**PROMPT:**
Only lines that contain the word "Given" are to be returned from the data below.

(Recorded data)
================
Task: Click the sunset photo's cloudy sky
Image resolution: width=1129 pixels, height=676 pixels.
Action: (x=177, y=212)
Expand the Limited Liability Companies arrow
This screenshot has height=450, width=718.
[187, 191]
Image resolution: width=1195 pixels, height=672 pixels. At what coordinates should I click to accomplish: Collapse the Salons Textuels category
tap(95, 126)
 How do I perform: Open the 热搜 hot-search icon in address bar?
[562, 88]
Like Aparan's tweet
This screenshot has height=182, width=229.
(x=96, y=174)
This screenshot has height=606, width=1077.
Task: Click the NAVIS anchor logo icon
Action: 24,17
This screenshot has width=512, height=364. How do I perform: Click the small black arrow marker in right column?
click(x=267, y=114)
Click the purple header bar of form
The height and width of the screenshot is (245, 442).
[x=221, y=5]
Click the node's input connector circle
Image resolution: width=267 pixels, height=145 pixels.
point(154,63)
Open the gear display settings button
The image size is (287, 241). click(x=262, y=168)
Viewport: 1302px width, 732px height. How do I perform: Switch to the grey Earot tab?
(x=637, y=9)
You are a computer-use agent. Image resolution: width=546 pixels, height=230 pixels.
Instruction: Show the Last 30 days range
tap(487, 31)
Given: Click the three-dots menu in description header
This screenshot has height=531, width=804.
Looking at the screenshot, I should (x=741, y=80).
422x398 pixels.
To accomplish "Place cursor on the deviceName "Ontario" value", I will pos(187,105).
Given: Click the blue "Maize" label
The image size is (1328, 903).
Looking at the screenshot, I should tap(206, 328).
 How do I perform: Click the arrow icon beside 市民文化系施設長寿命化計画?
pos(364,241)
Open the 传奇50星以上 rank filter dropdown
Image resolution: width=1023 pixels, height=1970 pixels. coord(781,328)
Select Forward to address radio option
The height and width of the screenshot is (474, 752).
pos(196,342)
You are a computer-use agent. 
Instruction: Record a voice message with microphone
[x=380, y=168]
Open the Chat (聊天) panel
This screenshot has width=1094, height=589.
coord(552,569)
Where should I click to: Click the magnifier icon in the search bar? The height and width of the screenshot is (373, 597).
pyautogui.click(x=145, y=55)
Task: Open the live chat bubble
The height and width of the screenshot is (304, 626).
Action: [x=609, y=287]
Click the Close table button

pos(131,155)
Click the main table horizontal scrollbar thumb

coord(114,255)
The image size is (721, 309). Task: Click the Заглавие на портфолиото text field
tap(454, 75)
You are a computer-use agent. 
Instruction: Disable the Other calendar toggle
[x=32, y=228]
================
**ANSWER BOX:**
Given: Click the three-dots menu in description header
Given: Click the blue "Maize" label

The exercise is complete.